Na Casa da Arte Popular brota um lugar para cultivar as flores de Goretti Zenaide
Amanhece o dia ensaiando e regendo a majestosa sinfonia do verde, enquanto o orvalho aflora no azul do horizonte, a desenhar os magníficos fios do tempo com a claridade que move os ventos da aurora. O sublime canto dos pássaros refloresce a bela paisagem de uma das cidades mais verdes do planeta.
A mesma cidade, que um dia seria referida pelo célebre escritor José Américo de Almeida como mais vegetal do que urbana, também, contaria com o olhar do nosso cronista maior Gonzaga Rodrigues: “O verde é a surpresa de quem chega, venha pelas rotas de hoje ou tenha vindo nos galeões portugueses do século XVI, em demanda da madeira de tinta mais famosa do mundo”.
Bem ali, em frente à praça, se faz avistar nobre endereço que oferece lugar à Casa do Artista Popular. O imóvel pertenceu à família Almeida e nos anos 90 acolheu o Centro de Artes Visuais, mantido pela artista Marlene Almeida. O prédio é vizinho a outro destinatário não menos importante, que já fora morada do presidente João Pessoa e, agora, daqui há mais um tempo, passa a oferecer abrigo ao Museu da Cidade.
Entre as principais representações, em exposição constante nos ambientes e cômodos da casa, iremos vislumbrar a luminosidade dos santeiros de Lagoa Seca, os contornos das panelas de barro de Serra Branca, os moldes inusitados da cerâmica utilitária de João Pessoa, as estampas do batik de Catolé do Rocha, as varandas das redes em tecelagem de Boqueirão e São Bento.

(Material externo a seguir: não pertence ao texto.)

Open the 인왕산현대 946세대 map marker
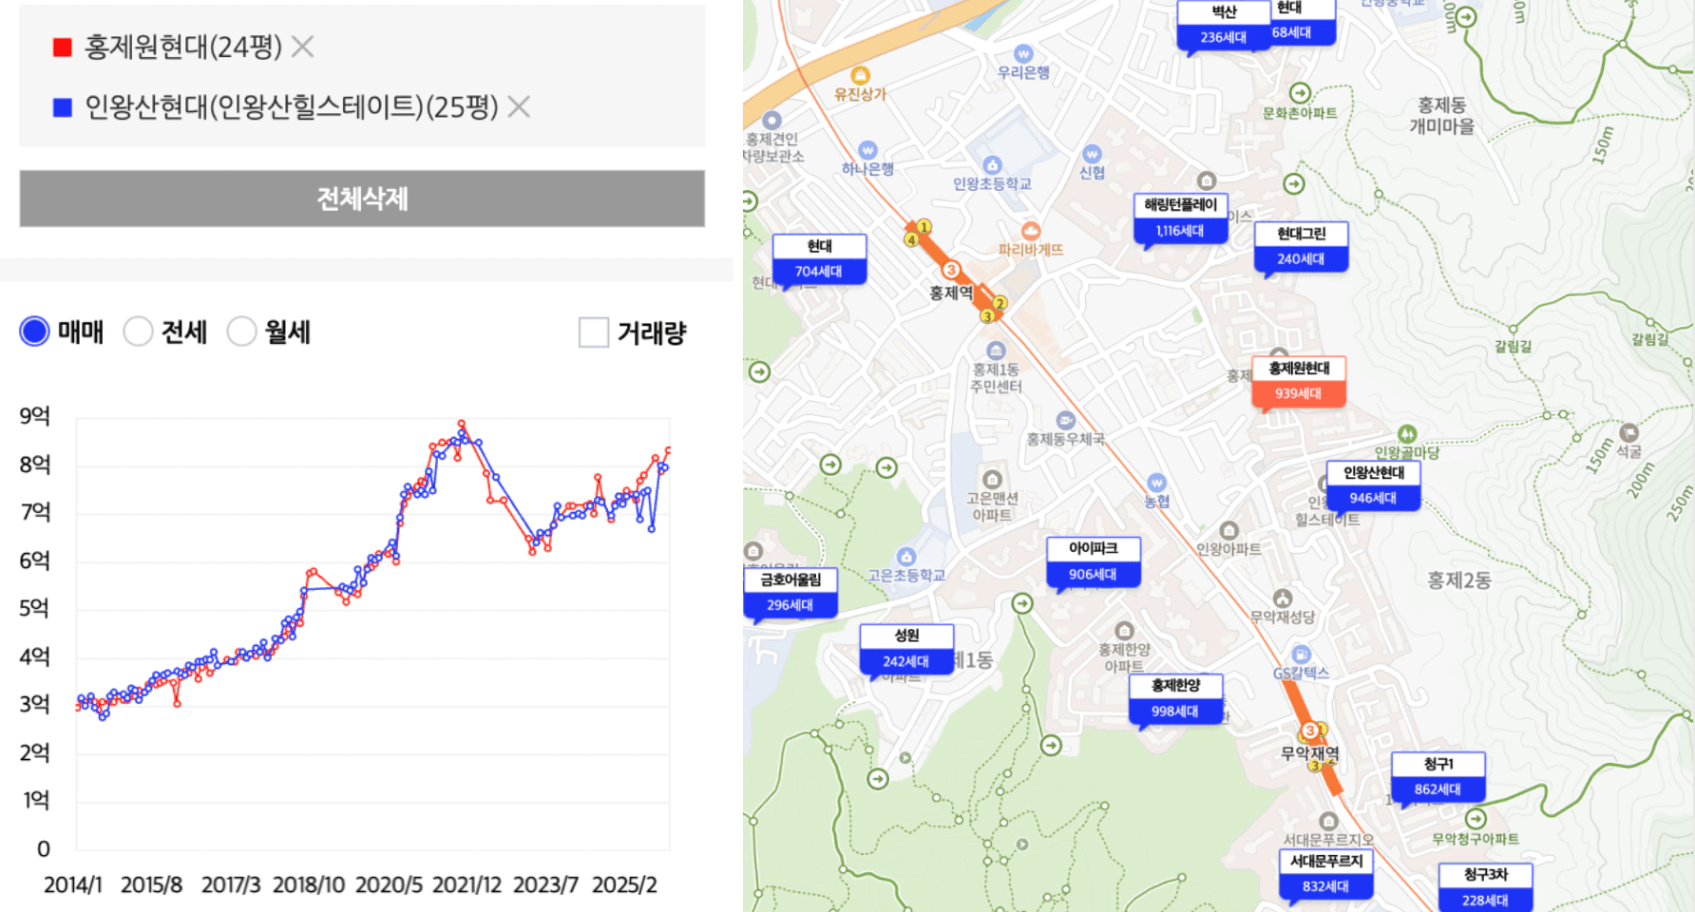 [1373, 485]
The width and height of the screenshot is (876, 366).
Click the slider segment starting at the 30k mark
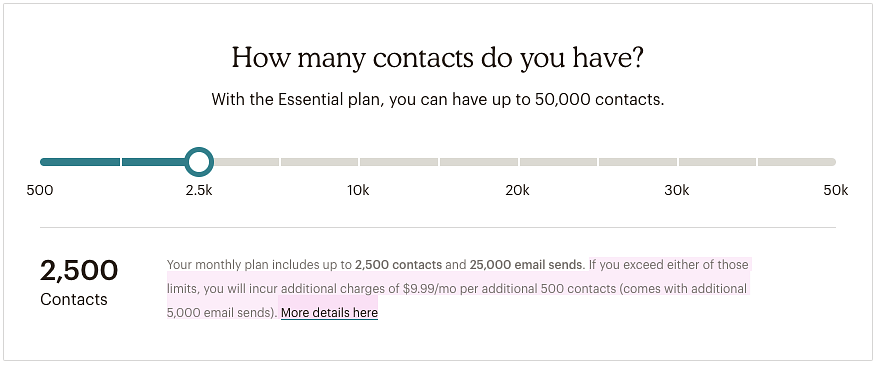(x=717, y=162)
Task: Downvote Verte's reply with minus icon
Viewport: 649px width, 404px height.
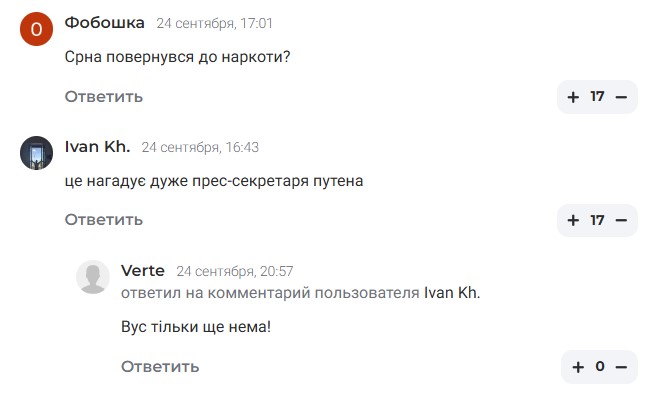Action: click(x=621, y=367)
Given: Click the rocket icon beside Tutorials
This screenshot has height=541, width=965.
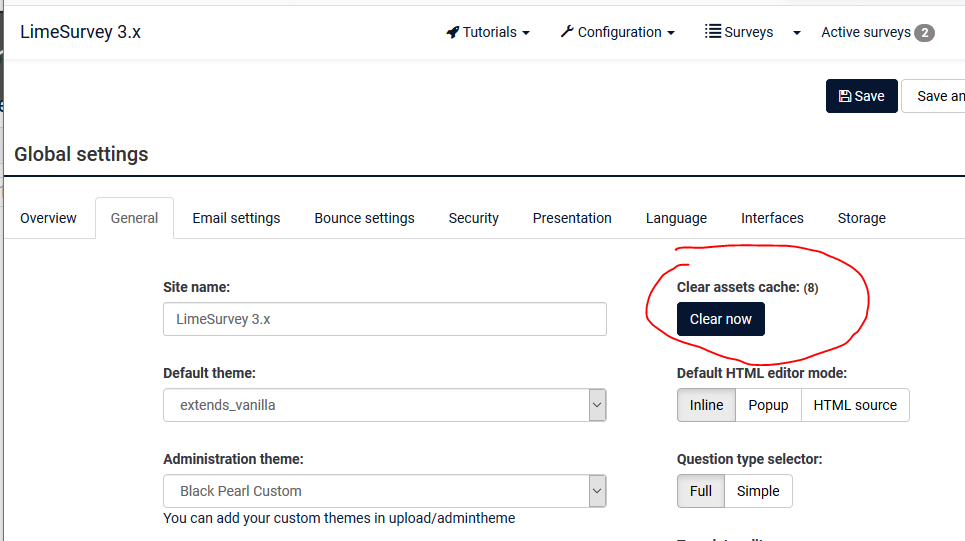Looking at the screenshot, I should 453,32.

Ao mandar restaurar e restituir todo o vigor desse significativo acúmulo de simplicidade e beleza, o governador João Azevedo, com seu olhar plural, permanentemente, voltado à nossa formidável identidade cultural, mais uma vez, presta grandiosa reverência àqueles que trazem como ofício cotidiano o sincero e esplêndido exercício da arte.
Fez expressar manifesto desejo da atual primeira-dama e presidente de honra do Programa do Artesanato Paraibano, Ana Maria Lins, em preservar o desenho original da casa e valorizar o trabalho dos nossos fulgurados artesãos. Para tanto, haveria de buscar os olhares de cumplicidade da gestora do PAP, Marielza Rodriguez, e a especialíssima curadoria de Janete Lins Rodriguez, diretora do museu da Fundação Casa de José Américo.
Sem falar na dimensão e no valor desse acervo para os caminhos, até aqui, sublinhados por nossa cultura, as cores das casinhas no quintal voltam a oferecer abrigo à loja de artesanato, à sala de exposições, à biblioteca e a um cantinho para os amigos do museu, conforme projeto antes imaginado pela arquiteta pernambucana Janete Costa. Resultado do trabalho incansável e impecável, a quatro mãos, idealizado e colocado em prática por Marielza e Janete Rodriguez.
Evandro Pereira
No lugar, podem ser encontrados artigos como cachaça, rapadura, licor, tempero, cocada, doce, bolo, biscoito e castanha, além do próprio café servido na hora, é claro, e de outros produtos da gastronomia paraibana. Lá, também, terá espaço para encontros e conversações, saraus literários, performances, mostras e lançamentos de livros.
Mereceu atenção de Goretti a produção de inúmeros capítulos que acompanhariam a evolução do programa, desde a inauguração da Casa Museu, em 2005, até a 25ª edição do Salão do Artesanato Paraibano, em 2017, com seu cultuado e cultivado exercício cotidiano de comunicação social, trabalho esse interrompido por um devastador câncer que a vitimaria em julho do mesmo ano.
A estrela na qual se viu transformar, para o afago do nosso olhar de carinho e lembrança, passa agora a brilhar em todos os cantos e recantos da casa que ela ajudou a erguer e depois veria nascer. Cada movimento ou escolha espelha com ternura sua infinita dedicação a tudo que fazia ou alcançava, a esboçar nossa melhor memória afetiva. Porque sublime sempre haverá de ser sua voz a nos dizer que tudo vale a pena, se tudo for feito com cuidado, amor e respeito.